The S&P 500 index has had a rough start to the year, down more than 7% at one point in March before partially recovering to a -4% performance by April 1. This trend has been seen across many major indexes, especially those with a significant tech presence.
Despite the current slump, it is important for investors not to be deterred from putting money into the market. The S&P 500 has always experienced ups and downs, so the recent performance is not entirely unexpected.
One way to approach the index from a different angle is to consider investing in an equal-weight S&P 500 ETF like the Invesco S&P 500 Equal Weight ETF (NYSEMKT: RSP). The standard S&P 500 gives more weight to larger companies, making it top-heavy and tech-heavy. Nine of the top 10 holdings are tech companies, and the “Magnificent Seven” stocks account for nearly 33% of the index. In contrast, these tech stocks only make up 1.3% of the equal-weight S&P 500.
The concentration of the S&P 500 has worked in its favor over the past decade, outperforming the equal-weight S&P 500. However, the performance gap will come down to how well the tech sector performs, as it accounts for nearly a third of the S&P 500.
During times when tech is flourishing, the standard S&P 500 tends to do well. However, when tech is slumping, the equal-weight S&P 500 typically holds its value better. This was evident at the start of the year and during the 2022 bear market when RSP dropped by 13%, compared to the S&P 500’s roughly 19% drop.

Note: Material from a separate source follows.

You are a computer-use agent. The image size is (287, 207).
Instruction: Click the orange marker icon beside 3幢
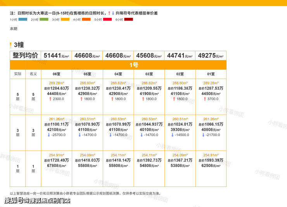11,45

While the S&P 500 remains a solid long-term investment, adding a hedge like the equal-weight S&P 500 can be beneficial. It is less reliant on tech, has a more attractive valuation, and provides exposure to the S&P 500 without the risk of becoming too concentrated.
For investors looking to invest $1,000 in an S&P 500 ETF, now could be a good time to consider starting a stake in RSP. It offers a different approach to investing in the S&P 500 and can help diversify a portfolio.

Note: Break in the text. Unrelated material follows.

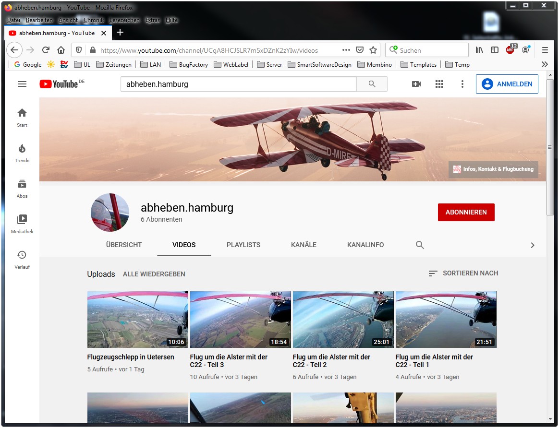This screenshot has width=559, height=428.
Task: Click the create video camera icon
Action: [416, 84]
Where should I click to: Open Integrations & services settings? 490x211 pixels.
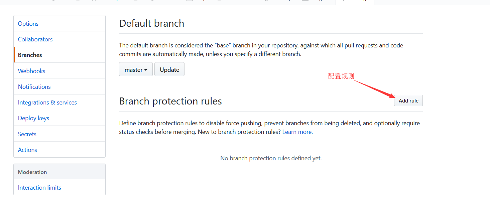[47, 102]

Before making any investment decisions, it is essential to do thorough research and consider all factors. The Motley Fool Stock Advisor team provides insights into the best stocks to buy, offering potential for significant returns in the coming years.
In conclusion, while the S&P 500 remains a solid investment choice, considering an equal-weight S&P 500 ETF like RSP can provide a different perspective and potentially offer benefits in a volatile market environment. It’s essential to weigh the pros and cons and make informed decisions based on individual financial goals and risk tolerance.